So you work your butt off on your favorite route, your computer shows you maintaining between 19 and 20 mph the whole way and you’re stoked – you’ll finally get back and check your STRAVA stats and they show an average of 17 mph and you’re bummed. You worked so hard!
I know, it sucks. Been there. There are a few things you have to consider before you become disheartened though – factors you have to take into account. We amateur enthusiasts don’t have the benefit of closed roads, we must follow traffic laws. We also have climbs to deal with and a bunch of other variables. All of these must be considered when looking at the stats – and the faster you go, the more detrimental these factors will be to your average.
First, having to ride on roads open to traffic and obeying traffic laws will easily knock as many as four miles per hour off of your average. The group I ride with on Tuesday night, we run into this conundrum every week.

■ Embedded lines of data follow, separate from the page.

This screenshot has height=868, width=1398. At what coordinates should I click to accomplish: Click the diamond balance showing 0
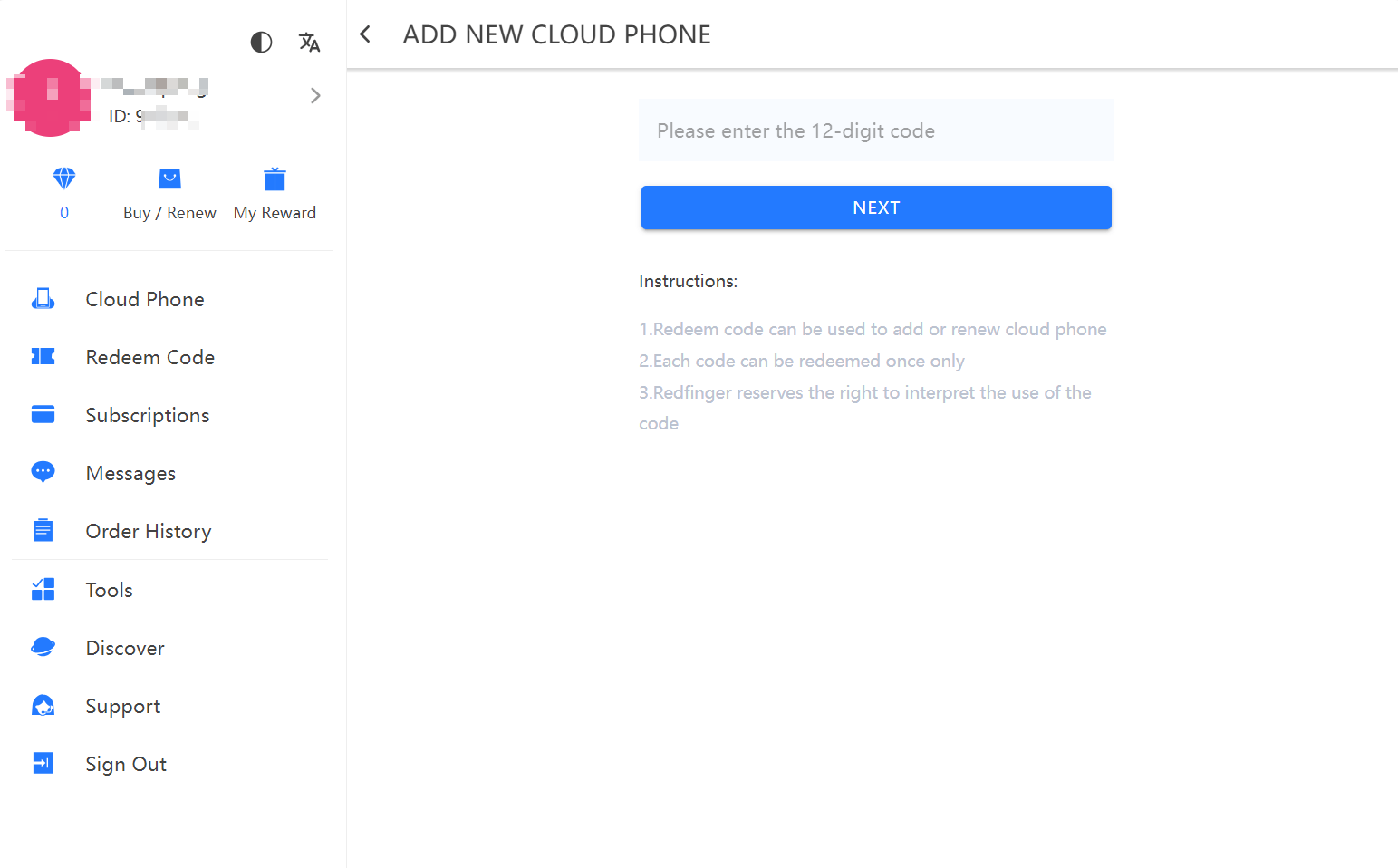pyautogui.click(x=63, y=193)
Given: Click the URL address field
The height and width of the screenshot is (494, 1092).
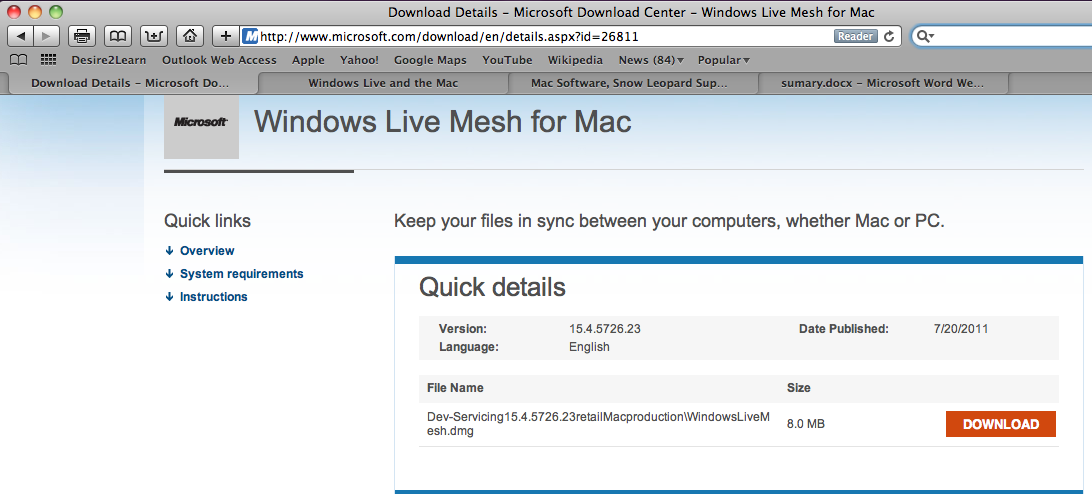Looking at the screenshot, I should [x=540, y=36].
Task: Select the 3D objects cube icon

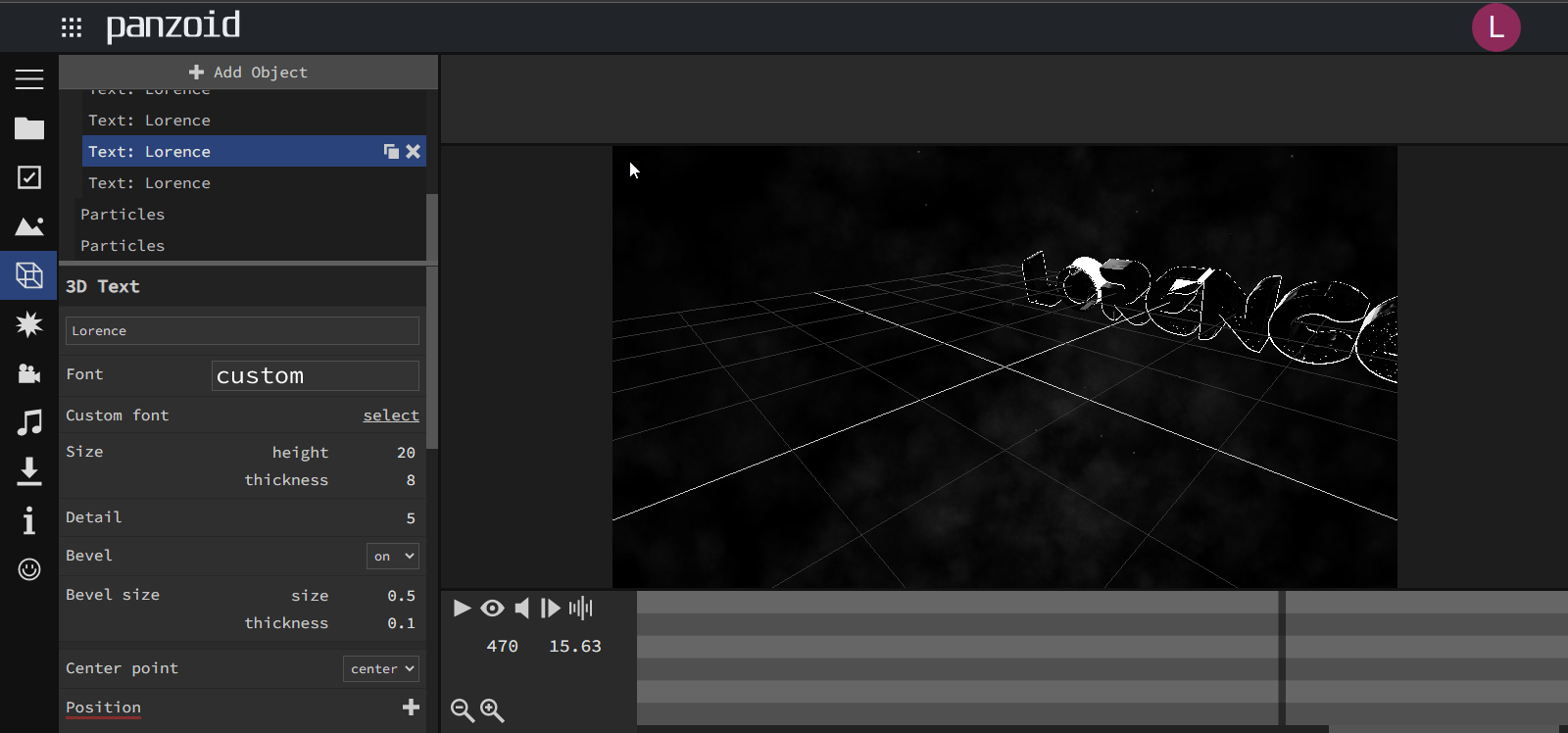Action: coord(29,275)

Just the other day we had perfect conditions – 63 degrees (17 C), sunshine, great roads, and a pittance of a breeze (around 5 mph). We started out fast and stayed fast, between 23 & 28 mph except for climbs (19-23 mph) which were few and far between. The only negative factor was traffic on open roads. We had to wait for traffic to clear so we could get the whole group across several intersections that we can usually breeze through – call it bad timing. At the 20 mile point, when I had a second to check our average, we were at 22 mph. Having to slow for stops took at least 3 mph off of our average. On solo rides, if I want to come in with a 20 mph average, I’d better be between 22 & 24 mph the whole way or there’s no way to make up for the stops at intersections. It’s the nature of the average.
The next average killer is hills. The more hills you have to contend with, the tougher it is to maintain a decent average and you can never make up the loss on the climbs on the descents. It just doesn’t work that way. Here at home, I’m an easy 20 mph average when I give it a decent effort. When I really try, I’m around 21 mph, but you add in some hills in the mountains down in Georgia and I’ll drop to 18.5 – 19 (though I have to admit, I’m on vacation when we head south and there’s no way I’m busting my ass on vacation – I’ll ride hard, but I’m riding more for fun than for a workout or maintain an average).
Wind is another factor that works much the same way as hills, if it’s not more detrimental than hills in terms of not being to make up the drag from the headwind with a tailwind. I can lose as much as 1 mph off of my average on a day when the wind tops 15 mph and I have an exceptionally well set-up bike that’s suited for riding aerodynamically. If you’re a cyclist whose back is bothered by riding low, if you’re riding with an upright position, even in the drops, the wind can have a huge affect on your average.
Then there’s your speed in general. The faster you go, the more detrimental the items mentioned above are to your average. Speed is relative. If I’m riding at 17 mph, hoping for a 15 or 16 mph average, stopping for a stop sign or light won’t take as long if I’m riding at 24 mph hoping for that 21 mph average. Also, getting started from a full stop is going to take longer as well. The higher the average, the harder it you’ll have to work.
Now, if you really want to be humbled, and I don’t, buy a power meter… Once the wattage is normalized, it won’t matter what the stats say because the wattage never lies. Just be prepared… We’ve got a Cat 3 racer who analyzes his stats all of the time. At the toughest points in our Tuesday night ride, we’re hitting a normalized 200-250 watts (normalized means you average out the peaks and valleys). Pros regularly operate at around 350 watts… Your typical 15 mph Sunday cyclist? Maybe 90-130 watts at best. When I say humbling, I mean it.